By April, a three-story Victorian home on Martin Luther King Boulevard in Newark, N.J., will be fully converted to an outpatient drug treatment and transitional housing center to fulfill the dreams of mothers pursuing recovery. And miracles of a sort already are happening for project sponsor Integrity House, which learned in recent days that it would not have to apply for or otherwise seek out the cash needed to complete the project’s fundraising goal.
David H. Kerr, founder and president of the New Jersey therapeutic community (TC) model program, has received a $500,000 check from the Oprah Winfrey Foundation. Integrity House spokesperson Darcie Borden confirmed that the check was delivered just two days after Kerr first learned of the award.

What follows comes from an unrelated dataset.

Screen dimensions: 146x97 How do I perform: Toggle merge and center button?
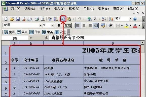[x=96, y=25]
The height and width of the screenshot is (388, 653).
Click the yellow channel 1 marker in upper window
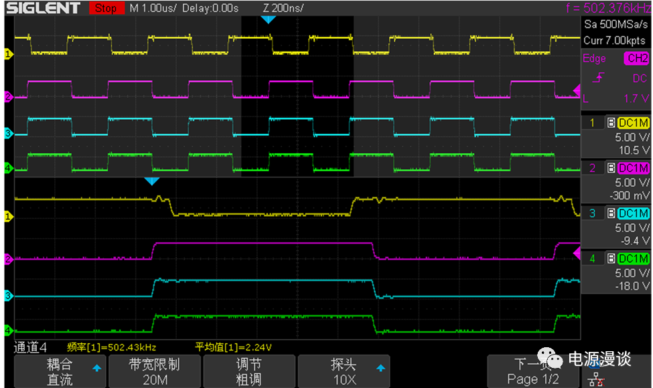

The foundation’s contribution was one of its five newly announced donations totaling $1.5 million to nonprofit groups in Newark—monies reportedly secured through the assistance of Newark Mayor Cory Booker. Other local recipient organizations in this round of funding included a shelter for women and their children and a parochial school.
With many addiction treatment organizations finding themselves in a cash-strapped state as they consider whether capital projects can be launched or completed at this time, this award to Integrity House is exactly the kind of “found money” that many centers would hope for right now.
Much of the TC’s Integrity Initiative for Women and Children has been supported through private fundraising. The initiative seeks to meet women’s unique needs through a program of family stabilization, addiction treatment and intensive case management. “Integrity House’s ultimate goal with this program is family reunification with a capable and safe mother who is clean, sober, healthy and self-sufficient,” reads an Integrity House statement.
An important service that will be offered at Integrity House’s renovated center is guidance in re-entering the workforce. The center will use part of the grant from Oprah’s foundation to create an entrepreneurship program for women in recovery, who might be ready to work but also are likely to face difficult odds in today’s job market.